Exploring Historical Ecosystems Through Innovative Techniques
In a study published in Global Change Biology, Dr. Jens Hegg from the College of Arts and Sciences led an international team to uncover 800 years of fish migration patterns in New Zealand snapper. Using advanced techniques from speech recognition and big data analytics, the research revealed significant shifts in migration with the onset of the industrial revolution. This work challenges current conservation goals and underscores the importance of understanding historical ecosystems to set accurate benchmarks for a healthy environment. Learn more about Dr. Hegg's work:
The inner ear of fish stores detailed records of each fish’s migration in the chemistry of their microscopic daily rings. Using techniques borrowed from speech recognition and “big data” analytics Dr. Jens Hegg led the data analysis effort as part of an international team of researchers from New Zealand. The study looked at detailed records from over 800 years of fish migration in New Zealand snapper, an emperiled but culturally iconic species. The results challenge us to re-evaluate what successful conservation goals and a healthy ecosystem actually look like, and whether our perception of the natural world is biased by the changes we weren’t alive to see.
The samples span the period from near the first settlement of New Zealand by the Māori to the present, revealing for the first time that New Zealand snapper migration changed in concert with the onset of the industrial revolution. The analysis technique, called dynamic time warping, was introduced to the field of ecology by Dr. Hegg and showed clear changes in snapper migration patterns as industrialization began in New Zealand. Snapper began spending less time rearing in productive, protected, estuaries that have become more silty and turbid due to land use change. This shift away from estuaries was known, but how early the shift began was a surprise, indicating that there is potentially untapped potential to recover the population beyond the current recovery goals.

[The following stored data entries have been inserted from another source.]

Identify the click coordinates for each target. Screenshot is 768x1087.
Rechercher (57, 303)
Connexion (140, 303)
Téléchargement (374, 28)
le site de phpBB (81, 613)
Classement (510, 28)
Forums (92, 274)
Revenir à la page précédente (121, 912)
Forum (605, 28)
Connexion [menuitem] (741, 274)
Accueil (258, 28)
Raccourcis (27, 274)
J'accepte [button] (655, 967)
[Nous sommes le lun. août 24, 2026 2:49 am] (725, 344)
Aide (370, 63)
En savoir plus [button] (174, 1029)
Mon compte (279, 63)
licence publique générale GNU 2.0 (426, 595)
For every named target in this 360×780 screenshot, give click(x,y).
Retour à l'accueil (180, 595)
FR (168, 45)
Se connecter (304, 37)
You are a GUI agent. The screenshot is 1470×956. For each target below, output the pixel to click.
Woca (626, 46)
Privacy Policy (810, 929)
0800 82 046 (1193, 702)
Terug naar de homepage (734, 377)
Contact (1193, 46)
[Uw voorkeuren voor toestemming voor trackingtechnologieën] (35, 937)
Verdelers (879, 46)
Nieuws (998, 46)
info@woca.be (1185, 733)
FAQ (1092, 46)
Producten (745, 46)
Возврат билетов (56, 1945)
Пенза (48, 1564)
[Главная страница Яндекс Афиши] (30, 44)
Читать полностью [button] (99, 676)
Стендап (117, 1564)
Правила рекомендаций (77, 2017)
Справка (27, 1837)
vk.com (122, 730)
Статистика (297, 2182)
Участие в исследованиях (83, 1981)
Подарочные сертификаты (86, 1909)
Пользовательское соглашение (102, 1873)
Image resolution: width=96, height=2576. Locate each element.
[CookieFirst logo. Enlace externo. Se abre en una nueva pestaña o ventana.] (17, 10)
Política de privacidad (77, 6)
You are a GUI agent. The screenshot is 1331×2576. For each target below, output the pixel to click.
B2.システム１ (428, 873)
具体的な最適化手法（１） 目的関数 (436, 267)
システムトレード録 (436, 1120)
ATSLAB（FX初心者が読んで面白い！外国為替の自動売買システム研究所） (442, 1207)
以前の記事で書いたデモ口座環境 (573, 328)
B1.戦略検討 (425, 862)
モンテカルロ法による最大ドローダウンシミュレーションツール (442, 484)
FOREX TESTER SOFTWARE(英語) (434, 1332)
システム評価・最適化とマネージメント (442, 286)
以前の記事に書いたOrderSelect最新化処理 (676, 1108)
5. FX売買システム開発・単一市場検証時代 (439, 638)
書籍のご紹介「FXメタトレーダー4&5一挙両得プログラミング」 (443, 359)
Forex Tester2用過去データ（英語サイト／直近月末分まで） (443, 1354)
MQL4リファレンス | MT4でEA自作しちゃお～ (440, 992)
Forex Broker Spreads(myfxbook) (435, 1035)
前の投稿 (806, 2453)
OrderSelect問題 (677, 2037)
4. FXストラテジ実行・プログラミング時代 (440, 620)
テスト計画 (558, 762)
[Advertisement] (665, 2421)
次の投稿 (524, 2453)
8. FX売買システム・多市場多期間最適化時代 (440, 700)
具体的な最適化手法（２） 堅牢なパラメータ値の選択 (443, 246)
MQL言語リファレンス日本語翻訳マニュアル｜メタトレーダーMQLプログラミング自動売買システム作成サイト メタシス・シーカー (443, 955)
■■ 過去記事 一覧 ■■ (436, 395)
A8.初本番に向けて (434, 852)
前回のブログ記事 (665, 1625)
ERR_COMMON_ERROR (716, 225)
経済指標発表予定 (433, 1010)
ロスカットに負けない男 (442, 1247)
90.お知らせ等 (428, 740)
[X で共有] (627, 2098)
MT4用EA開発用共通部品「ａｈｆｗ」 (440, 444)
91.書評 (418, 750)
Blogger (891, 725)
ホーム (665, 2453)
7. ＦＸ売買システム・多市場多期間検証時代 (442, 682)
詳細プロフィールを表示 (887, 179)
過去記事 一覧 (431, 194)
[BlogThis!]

This glimpse into the past provides an example of how to overcome shifting baseline syndrome, the tendency to assume the natural world we grew up in is “normal”. If we don’t know what ecosystems looked like in the past we risk setting conservation goals that reflect our own biased understanding of what a ”normal” or “healthy” ecosystem looks like based on limited historical experience. However, many populations and ecosystems don’t have research records that stretch very far into the past. Using creative ways to recover the way ecosystems functioned further back in history can help avoid setting mistaken conservation goals. These paleoecological techniques are increasingly important as the pace of ecosystem change is accelerating and setting conservation goals becomes more difficult.